The second method of generating electricity is by chemical means, so called, because a liquid is used as one of the agents.Fig. 18. Leyden Jar
Galvani, in 1790, made the experiments which led to the generation of electricity by means of liquids and metals. The first battery was called the "crown of cups," shown in Fig. 19, and consisting of a row of glass cups (A), containing salt water. These cups were electrically connected by means of bent metal strips (B), each strip having at one end a copper plate (C), and at the other end a zinc plate (D). The first plate in the cup at one end is connected with the last plate in the cup at the other end by a conductor (E) to make a complete circuit.Fig. 19. Galvanic Electricity. Crown of Cups
From the foregoing it will be seen that within each cup the current flows from the zinc to the copper plates, and exteriorly from the copper to the zinc plates through the conductors (B and E).
A few years afterwards Volta devised what is known as the voltaic pile (Fig. 20).

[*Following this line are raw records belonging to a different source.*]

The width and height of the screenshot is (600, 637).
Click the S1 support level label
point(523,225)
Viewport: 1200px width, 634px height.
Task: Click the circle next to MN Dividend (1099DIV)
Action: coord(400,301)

This is made of alternate discs of copper and zinc with a piece of cardboard of corresponding size between each zinc and copper plate. The cardboard discs are moistened with acidulated water. The bottom disc of copper has a strip which connects with a cup of acid, and one wire terminal (A) runs therefrom. The upper disc, which is of zinc, is also connected, by a strip, with a cup of acid from which extends the other terminal wire (B).Fig. 20. Voltaic Electricity
Plus and Minus Signs. - It will be noted that the positive or copper disc has the plus sign (+) while the zinc disc has the minus (-) sign. These signs denote the positive and the negative sides of the current.
The liquid in the cells, or in the moistened paper, is called the electrolyte and the plates or discs are called electrodes. To define them more clearly, the positive plate is the anode, and the negative plate the cathode.
The current, upon entering the zinc plate, decomposes the water in the electrolyte, thereby forming oxygen. The hydrogen in the water, which has also been formed by the decomposition, is carried to the copper plate, so that the plate finally is so coated with hydrogen that it is difficult for the current to pass through. This condition is called "polarization," and to prevent it has been the aim of all inventors. To it also we may attribute the great variety of primary batteries, each having some distinctive claim of merit.